6.3.10

Ensaio do Objetivo do Subjetivo

"O diário íntimo carrega consigo a idéia de algo secreto. No seu livro, Denise Schittine, explica a origem da palavra segredo a partir do autor A. S. Levy. Segredo é uma derivação do verbo secerno, que significa separar, discernir. Ou seja, segredo tem relação com a escolha que se faz entre quem deve e quem não deve saber algo".

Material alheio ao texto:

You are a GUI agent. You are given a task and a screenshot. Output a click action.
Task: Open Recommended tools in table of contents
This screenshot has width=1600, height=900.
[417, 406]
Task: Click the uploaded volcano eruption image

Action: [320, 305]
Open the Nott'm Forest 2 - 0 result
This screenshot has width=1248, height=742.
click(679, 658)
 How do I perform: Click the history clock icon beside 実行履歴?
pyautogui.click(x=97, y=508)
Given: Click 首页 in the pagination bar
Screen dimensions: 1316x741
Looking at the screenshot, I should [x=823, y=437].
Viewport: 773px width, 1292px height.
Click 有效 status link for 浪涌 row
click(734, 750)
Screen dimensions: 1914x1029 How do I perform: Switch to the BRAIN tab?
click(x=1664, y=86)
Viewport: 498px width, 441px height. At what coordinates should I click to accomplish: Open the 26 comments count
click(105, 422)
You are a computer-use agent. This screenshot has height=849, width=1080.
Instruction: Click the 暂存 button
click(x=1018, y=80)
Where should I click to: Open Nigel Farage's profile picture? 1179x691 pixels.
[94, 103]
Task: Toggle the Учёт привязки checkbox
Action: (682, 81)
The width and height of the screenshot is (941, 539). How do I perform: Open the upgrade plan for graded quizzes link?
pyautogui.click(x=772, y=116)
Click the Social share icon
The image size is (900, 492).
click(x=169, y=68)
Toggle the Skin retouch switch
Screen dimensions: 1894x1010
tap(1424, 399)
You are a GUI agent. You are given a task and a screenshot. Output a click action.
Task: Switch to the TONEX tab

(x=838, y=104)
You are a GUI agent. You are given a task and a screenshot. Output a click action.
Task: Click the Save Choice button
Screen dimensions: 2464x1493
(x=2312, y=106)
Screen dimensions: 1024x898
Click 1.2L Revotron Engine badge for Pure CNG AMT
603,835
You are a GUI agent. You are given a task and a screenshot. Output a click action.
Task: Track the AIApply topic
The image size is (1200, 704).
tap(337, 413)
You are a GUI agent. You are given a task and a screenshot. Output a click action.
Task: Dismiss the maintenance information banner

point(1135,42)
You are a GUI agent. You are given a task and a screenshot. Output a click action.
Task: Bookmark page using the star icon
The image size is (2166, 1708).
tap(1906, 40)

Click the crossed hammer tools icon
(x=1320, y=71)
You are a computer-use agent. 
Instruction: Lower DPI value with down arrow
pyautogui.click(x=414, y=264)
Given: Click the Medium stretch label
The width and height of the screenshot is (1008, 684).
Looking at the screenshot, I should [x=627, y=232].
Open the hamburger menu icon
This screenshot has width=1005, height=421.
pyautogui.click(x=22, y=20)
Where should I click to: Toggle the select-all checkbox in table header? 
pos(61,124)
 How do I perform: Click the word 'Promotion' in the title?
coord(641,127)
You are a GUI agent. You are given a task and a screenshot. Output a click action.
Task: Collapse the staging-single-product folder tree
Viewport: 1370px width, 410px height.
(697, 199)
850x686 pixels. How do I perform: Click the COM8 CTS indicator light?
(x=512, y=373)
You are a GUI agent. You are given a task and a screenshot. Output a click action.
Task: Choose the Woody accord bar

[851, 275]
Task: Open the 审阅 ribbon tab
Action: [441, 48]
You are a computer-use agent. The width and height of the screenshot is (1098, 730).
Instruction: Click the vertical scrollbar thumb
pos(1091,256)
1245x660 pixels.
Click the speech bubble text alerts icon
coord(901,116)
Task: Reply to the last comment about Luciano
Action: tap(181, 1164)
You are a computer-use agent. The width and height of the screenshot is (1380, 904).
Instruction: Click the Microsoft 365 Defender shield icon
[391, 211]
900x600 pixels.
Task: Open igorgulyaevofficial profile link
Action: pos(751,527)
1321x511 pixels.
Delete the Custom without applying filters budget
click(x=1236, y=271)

A idéia de começar a falar sobre algo e compartilhar uma opinião, impressão ou sensação sobre algum fato qualquer da vida já é um indício de desejo de eternidade. Quando apenas falamos com um amigo sobre alguma coisa, transformamos aquilo em uma informação que não existia antes. Portanto através de uma opinião ou pensamento ou manifestação, eu passo a existir. Me parece que cada vez mais precisamos de provas sobre existirmos e termos pensamentos. Quando resolvi montar um blog, para dividir meus pensamentos com outras pessoas, percebi que uma outra identidade passou a existir. Uma identidade anônima e não tão anônima assim. Um EU na internet. Como se isso fosse possível. Não é. Mas cria uma divertida e lúdica ilusão. Permite contatos rápidos e diretos, sem meias palavras. Mas ainda assim, prefiro sair para tomar um café. Permite que eu esteja escrevendo essas palavras e compartilhe com os visitantes do meu blog, que ainda tem a minha foto aí em cima para dizer que estas palavras são minhas, este pensamento é meu. É a vaidade extrapolada das mídias tecnológicas. Ou então uma vaidade tolerável e inocente, não mais considerada um pecado. Sou vítima do meu tempo. Pertenço a ele. Além de eu ser atriz. Que é ser um sinônimo de comunicação com o externo. Compartilhar esta idéia, talvez, porque queira uma opinião, ou ainda que este diálogo-monólogo me crie um interlocutor fantasma que concorda e pensa junto comigo. Dando-me coragem para a expressão íntima. Ainda assim, tenho meus múltiplos caderninhos cheios de solilóquios que estão escritos de mim para eu. E só. Mentira. Estão escritos para não serem mais meus. Persistindo aí também a idéia de eternidade. Para que a minha bisneta encontre esses caderninhos empoeirados dentro de uma caixa e que se emocione pensando: “Como a bisa era parecida comigo”. Ou então no intuito terapêutico de organizar a mente. E depois de alguns anos reler tudo aquilo e pensar: “Como eu fui feliz!” ou “Como eu mudei” ou simplesmente reviver tudo aquilo como se tivesse apertado o << REW. Mas essa tendência cibernética de colocar tudo em pastas e ficar tranqüilo porque a vida vivida está bem guardada não basta. Precisa-se divulgar. Multiplicar. Ter fãs. Isto é a cultura da celebridade. Olhe só. Tudo se mistura.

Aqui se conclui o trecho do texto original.